News Analysis: Global Vegetable Oil Market at a Crossroads: Slowing Growth, Shifting Supply Chains

Global output of 17 key oils and fats is projected to reach 259.8 million metric tons this season
Although it's widely debated around the world, the fact is that palm oil expansion is significantly smaller than soybean expansion in global statistics.
Image credit: Lathus.

In what may signal a structural shift in the global edible oil market, the 2023/24 season is witnessing a marked deceleration in the production of vegetable oils and animal fats, especially palm oil—a commodity that has long underpinned the sector’s expansion.


According to the Oil World Annual 2024, global output of 17 key oils and fats is projected to reach 259.8 million metric tons this season. While this represents an increase of 5.8 million tons or 2.3% from the previous year, it falls significantly short of last season’s 9.0 million ton (3.7%) growth.


Global oil market grows vulnerable

This slowdown is driven primarily by a stagnation in palm oil output—the world’s most consumed vegetable oil, accounting for over 31% of global supply. The decline in production momentum also extends to sunflower and rapeseed oils, both of which have posted losses during the April–September 2024 window. The only bright spot in the current supply landscape is soybean oil, which has experienced a notable production surge.


But even that uptick may not be enough.


From April through September 2024, the global oil market is expected to tighten further as production gains wane compared to the October–March period. Soybeans, currently more plentiful than other oilseeds, have stepped in to fill some of the supply vacuum, but the reliance on soybean oil is deepening, making the market more vulnerable to shocks in this single commodity.


Adding to the complexity is a subtle but impactful shift in the oil-processing industry: a transition away from higher-yielding seeds toward soybeans. This adjustment is already limiting potential growth in overall vegetable oil supply and can only be offset—partially—through price mechanisms that boost production incentives while curbing demand.
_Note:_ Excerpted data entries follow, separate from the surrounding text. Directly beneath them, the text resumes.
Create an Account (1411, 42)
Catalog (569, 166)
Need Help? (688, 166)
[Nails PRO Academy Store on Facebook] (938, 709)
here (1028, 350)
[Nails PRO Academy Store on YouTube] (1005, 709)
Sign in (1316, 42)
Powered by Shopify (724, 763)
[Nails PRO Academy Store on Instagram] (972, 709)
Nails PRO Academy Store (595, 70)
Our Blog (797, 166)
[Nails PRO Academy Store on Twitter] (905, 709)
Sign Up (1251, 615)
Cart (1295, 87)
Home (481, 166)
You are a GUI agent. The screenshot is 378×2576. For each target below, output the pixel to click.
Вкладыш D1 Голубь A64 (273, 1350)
Animal fats, meanwhile, tell a different story. Less responsive to price movements, the supply of tallow and lard hinges more on meat sector dynamics than on oil markets. High prices have enabled more efficient extraction from carcass rendering, leading to an above-average increase in beef tallow production—estimated at 0.2 to 0.3 million tons this season. Yet, demand for tallow remains robust, pushing market prices higher as a form of consumption control.
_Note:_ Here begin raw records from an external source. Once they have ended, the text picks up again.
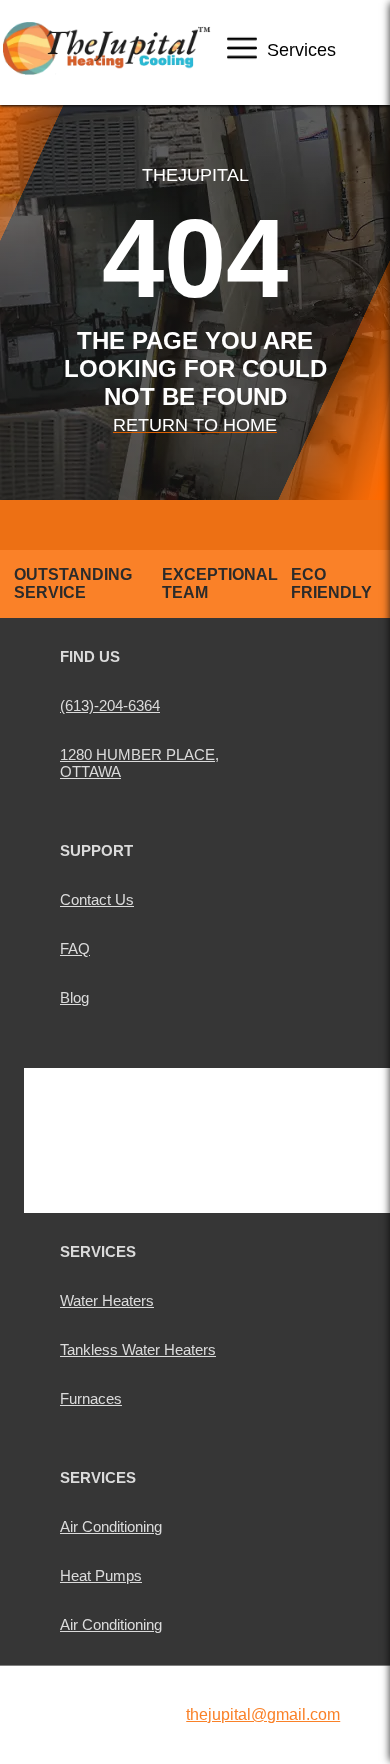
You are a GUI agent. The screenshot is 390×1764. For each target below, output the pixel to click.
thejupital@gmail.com (263, 1714)
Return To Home (195, 425)
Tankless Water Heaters (138, 1349)
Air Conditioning (111, 1526)
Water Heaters (107, 1300)
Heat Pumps (101, 1575)
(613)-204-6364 (110, 705)
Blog (74, 997)
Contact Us (97, 899)
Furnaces (91, 1398)
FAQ (75, 948)
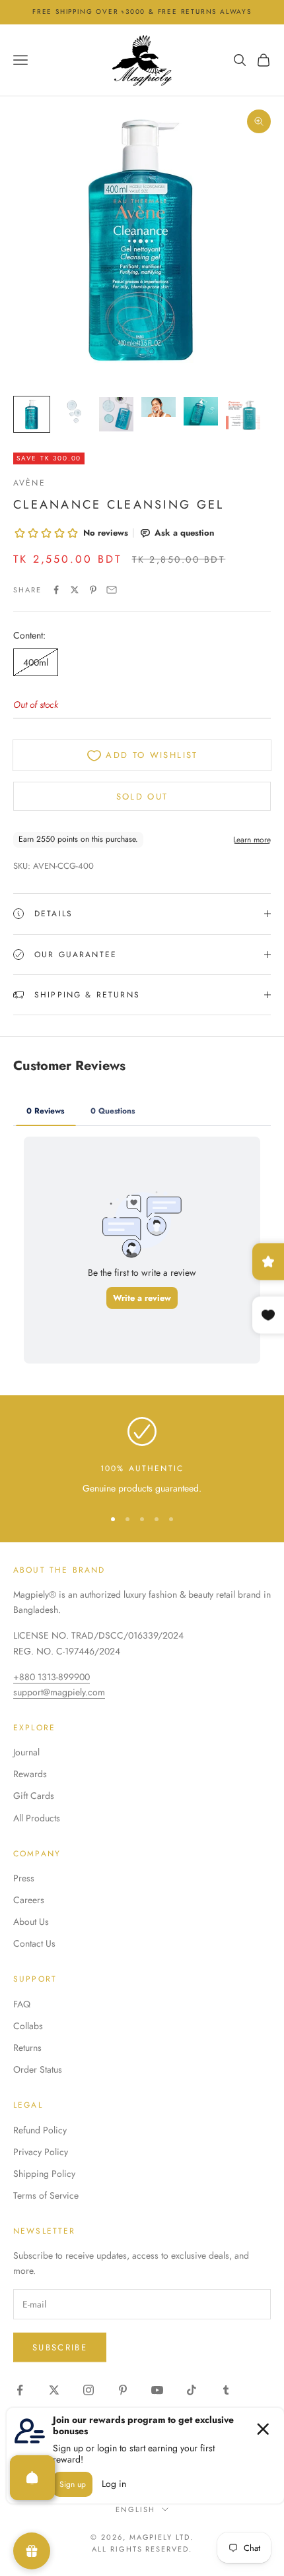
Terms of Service (46, 2195)
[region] (142, 1456)
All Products (36, 1818)
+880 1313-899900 (51, 1676)
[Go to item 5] (200, 411)
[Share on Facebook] (56, 589)
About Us (31, 1921)
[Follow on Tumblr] (225, 2390)
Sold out (142, 796)
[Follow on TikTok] (191, 2390)
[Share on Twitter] (74, 589)
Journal (26, 1752)
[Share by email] (111, 589)
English (135, 2509)
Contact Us (34, 1943)
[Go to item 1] (31, 414)
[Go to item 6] (243, 414)
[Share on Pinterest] (93, 589)
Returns (27, 2047)
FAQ (21, 2004)
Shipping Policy (44, 2173)
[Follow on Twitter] (54, 2390)
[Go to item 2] (73, 411)
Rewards (30, 1773)
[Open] (32, 2477)
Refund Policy (40, 2130)
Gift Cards (33, 1795)
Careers (28, 1899)
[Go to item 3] (116, 414)
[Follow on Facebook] (19, 2390)
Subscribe (59, 2347)
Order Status (37, 2069)
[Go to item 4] (158, 407)
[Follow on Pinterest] (122, 2390)
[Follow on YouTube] (157, 2390)
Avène (29, 483)
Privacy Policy (40, 2151)
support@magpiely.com (59, 1692)
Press (23, 1878)
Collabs (28, 2025)
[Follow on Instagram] (88, 2390)
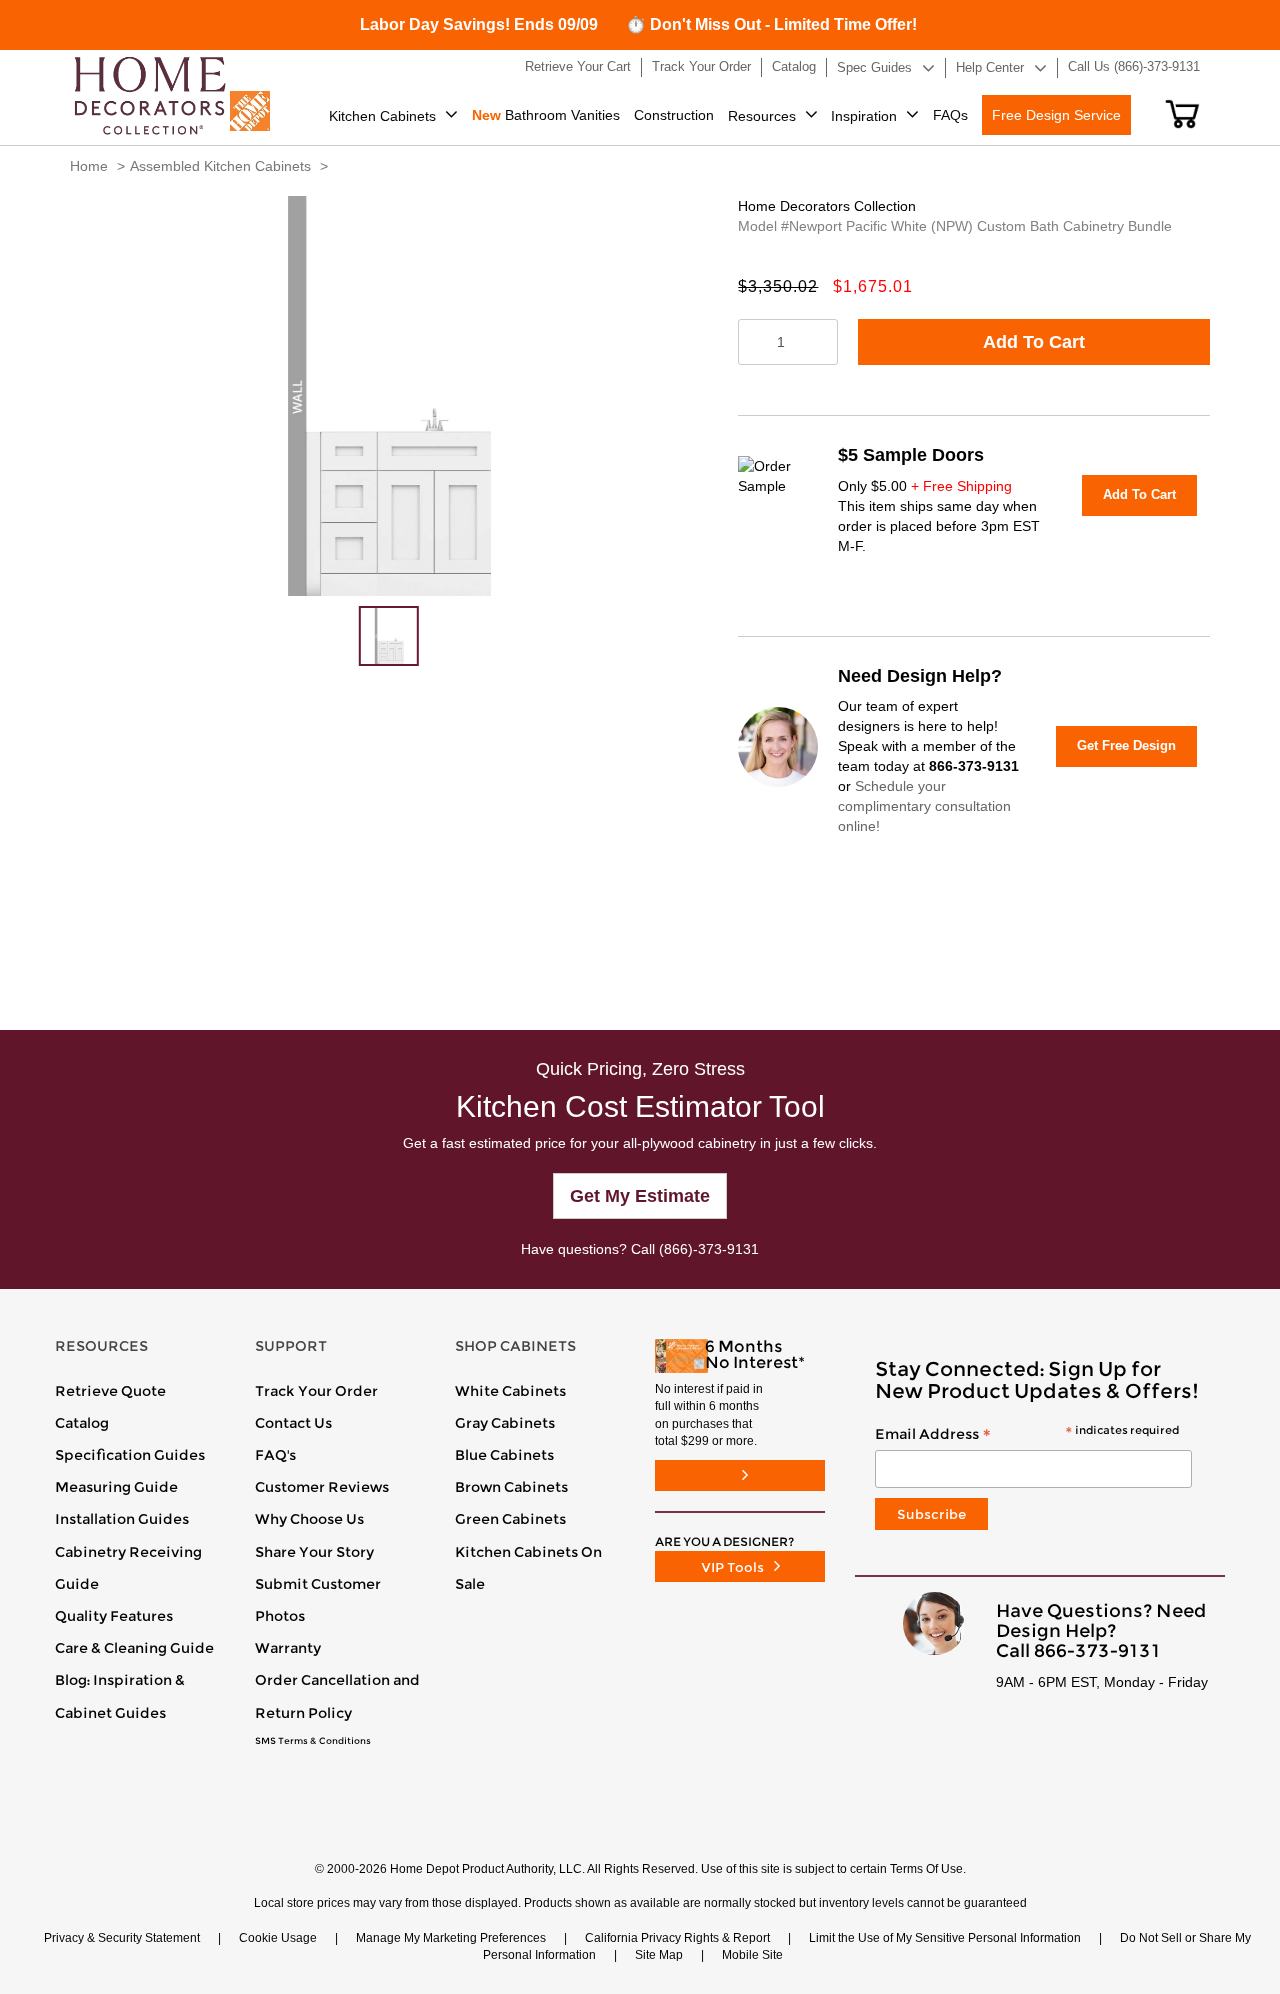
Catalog (82, 1423)
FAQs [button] (950, 115)
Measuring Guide (116, 1487)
Despite these supply-side challenges, consumption is not letting up. Global demand for oils and fats is growing at an accelerated pace of 3–4% this season—outstripping supply gains and applying upward pressure on prices. Earlier in the season, prices of major vegetable oils remained subdued due to sluggish import demand and an unexpected export surge of sunflower oil. However, this temporary deflationary trend is unlikely to hold.


From 2003/04 to 2023/24: The Changing Landscape

Over the past two decades, the structure of global oil and fat production has undergone notable transformation. In 2003/04, global production stood at just 130.8 million tons. Palm oil then accounted for 23.1% of the mix, compared to 31.5% today—a clear marker of its meteoric rise. Soybean oil, relatively stable at around 23.5–23.9%, has remained a consistent pillar. However, "other oils and fats," which once represented over 30% of global output, now comprise only 19.1%, reflecting a consolidation of supply into fewer, high-volume oil types.


This narrowing of the global oil base has made the market more sensitive to regional production shocks, particularly in Southeast Asia (for palm oil), South America (for soybean oil), and the Black Sea region (for sunflower and rapeseed oil).


As the 2023/24 season progresses, market participants will be watching closely. Will supply chain flexibility and pricing mechanisms be enough to ease the growing pressure on stocks? Or are we heading toward a new equilibrium—marked by tighter markets, higher prices, and increased volatility?


In either scenario, one conclusion is becoming harder to ignore: the global edible oil sector may be entering a post-boom phase. And what follows next will be defined not just by production figures, but by how resilient—and adaptable—this $200 billion market really is.